Failure to Thoroughly Investigate Drug Misappropriation
Penalty
Summary
The facility failed to conduct a thorough investigation into an allegation of drug misappropriation involving two residents. A discrepancy was identified by a licensed nurse regarding missing controlled substances—specifically, Suboxone and Oxycodone—after one resident had been discharged and another remained admitted. The overnight nurse reported administering only one narcotic during her shift, and both the narcotic count book and electronic medication administration record reflected this. During the shift change, the narcotic count was reportedly accurate, but subsequent investigation revealed missing medications. The facility's investigation included obtaining three staff statements, a basic audit of medication carts, notification of the medical provider, ordering replacement medications, and notifying the police. However, the investigation lacked critical elements such as documented inventory reconciliation, actual medication counts, waste documentation, and comprehensive staff interviews. The missing medications were only referenced in interviews and not formally documented in the investigation report.

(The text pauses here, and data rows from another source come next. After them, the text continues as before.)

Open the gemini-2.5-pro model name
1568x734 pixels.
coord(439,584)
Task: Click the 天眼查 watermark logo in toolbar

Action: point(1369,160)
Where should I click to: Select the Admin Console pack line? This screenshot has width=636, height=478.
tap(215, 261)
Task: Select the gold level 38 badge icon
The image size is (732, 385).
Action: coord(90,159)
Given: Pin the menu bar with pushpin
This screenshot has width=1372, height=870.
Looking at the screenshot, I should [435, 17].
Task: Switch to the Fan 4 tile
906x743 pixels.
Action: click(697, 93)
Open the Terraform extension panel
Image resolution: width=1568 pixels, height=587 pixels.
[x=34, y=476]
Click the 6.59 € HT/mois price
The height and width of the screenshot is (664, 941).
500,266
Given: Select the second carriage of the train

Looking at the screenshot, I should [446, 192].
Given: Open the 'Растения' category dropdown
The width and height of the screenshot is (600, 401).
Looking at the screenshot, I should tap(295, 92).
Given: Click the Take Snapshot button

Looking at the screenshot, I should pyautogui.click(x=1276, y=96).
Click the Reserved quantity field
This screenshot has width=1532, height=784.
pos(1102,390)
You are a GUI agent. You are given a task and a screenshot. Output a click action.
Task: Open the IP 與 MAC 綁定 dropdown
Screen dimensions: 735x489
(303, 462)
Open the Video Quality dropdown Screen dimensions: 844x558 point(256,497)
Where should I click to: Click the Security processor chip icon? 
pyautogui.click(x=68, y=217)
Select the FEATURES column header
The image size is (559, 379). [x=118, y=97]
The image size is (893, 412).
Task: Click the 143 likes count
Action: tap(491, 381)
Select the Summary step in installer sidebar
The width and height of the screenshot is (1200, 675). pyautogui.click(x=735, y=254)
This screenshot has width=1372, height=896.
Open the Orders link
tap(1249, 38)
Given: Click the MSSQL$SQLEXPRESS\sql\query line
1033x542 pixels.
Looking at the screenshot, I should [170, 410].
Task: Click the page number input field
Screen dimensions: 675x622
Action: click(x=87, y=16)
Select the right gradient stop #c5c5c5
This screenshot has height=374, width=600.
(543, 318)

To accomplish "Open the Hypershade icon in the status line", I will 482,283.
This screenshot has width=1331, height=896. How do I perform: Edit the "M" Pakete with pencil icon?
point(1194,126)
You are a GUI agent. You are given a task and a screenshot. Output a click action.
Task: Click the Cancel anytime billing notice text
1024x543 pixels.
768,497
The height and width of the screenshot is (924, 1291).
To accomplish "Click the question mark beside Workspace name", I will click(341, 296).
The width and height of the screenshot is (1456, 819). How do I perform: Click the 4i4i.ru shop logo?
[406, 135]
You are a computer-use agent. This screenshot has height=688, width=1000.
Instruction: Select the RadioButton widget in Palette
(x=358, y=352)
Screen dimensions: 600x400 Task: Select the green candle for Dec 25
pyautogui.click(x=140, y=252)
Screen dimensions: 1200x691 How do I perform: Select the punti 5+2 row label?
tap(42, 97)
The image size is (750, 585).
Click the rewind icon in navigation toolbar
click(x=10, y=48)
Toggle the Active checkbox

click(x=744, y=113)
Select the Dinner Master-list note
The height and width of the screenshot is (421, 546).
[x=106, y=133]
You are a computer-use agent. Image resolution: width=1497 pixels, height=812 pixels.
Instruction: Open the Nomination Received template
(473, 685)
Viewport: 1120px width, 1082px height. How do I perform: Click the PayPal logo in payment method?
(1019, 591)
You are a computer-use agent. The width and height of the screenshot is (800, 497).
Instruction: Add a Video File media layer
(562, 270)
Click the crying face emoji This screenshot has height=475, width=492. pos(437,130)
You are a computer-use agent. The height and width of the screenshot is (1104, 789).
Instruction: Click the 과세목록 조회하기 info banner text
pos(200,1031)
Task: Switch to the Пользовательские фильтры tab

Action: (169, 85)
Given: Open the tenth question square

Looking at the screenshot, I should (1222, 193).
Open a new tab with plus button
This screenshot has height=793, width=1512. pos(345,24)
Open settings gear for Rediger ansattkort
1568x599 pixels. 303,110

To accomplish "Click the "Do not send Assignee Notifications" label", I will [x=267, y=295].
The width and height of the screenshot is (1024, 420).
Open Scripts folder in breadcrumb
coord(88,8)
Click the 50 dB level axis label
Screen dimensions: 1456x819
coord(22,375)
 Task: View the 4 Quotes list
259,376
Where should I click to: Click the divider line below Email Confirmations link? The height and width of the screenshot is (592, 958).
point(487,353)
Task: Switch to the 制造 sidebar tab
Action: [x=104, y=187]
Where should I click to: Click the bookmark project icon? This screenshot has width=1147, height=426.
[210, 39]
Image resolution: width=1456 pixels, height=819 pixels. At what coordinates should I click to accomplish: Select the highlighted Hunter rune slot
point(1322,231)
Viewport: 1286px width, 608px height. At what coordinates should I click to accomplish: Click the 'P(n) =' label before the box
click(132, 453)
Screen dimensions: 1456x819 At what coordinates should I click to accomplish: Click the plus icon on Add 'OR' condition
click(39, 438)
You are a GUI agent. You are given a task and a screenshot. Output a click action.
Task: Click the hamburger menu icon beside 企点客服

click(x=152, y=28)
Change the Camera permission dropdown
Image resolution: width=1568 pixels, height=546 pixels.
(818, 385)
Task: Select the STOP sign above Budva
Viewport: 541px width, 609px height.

Further review showed that the medication cart audit did not include narcotic counts, and not all staff with access to the medication cart were interviewed. The Director of Nursing determined that an agency nurse, who had worked at the facility twice, was responsible for the missing medications, based on manipulation of the narcotic book. The agency nurse was not charged but was placed on a do-not-return list. The investigation documentation was incomplete, with missing records of medication counts and incomplete audit documentation. The facility's failure to thoroughly investigate and document the incident resulted in a deficiency under state pharmacy services and management regulations.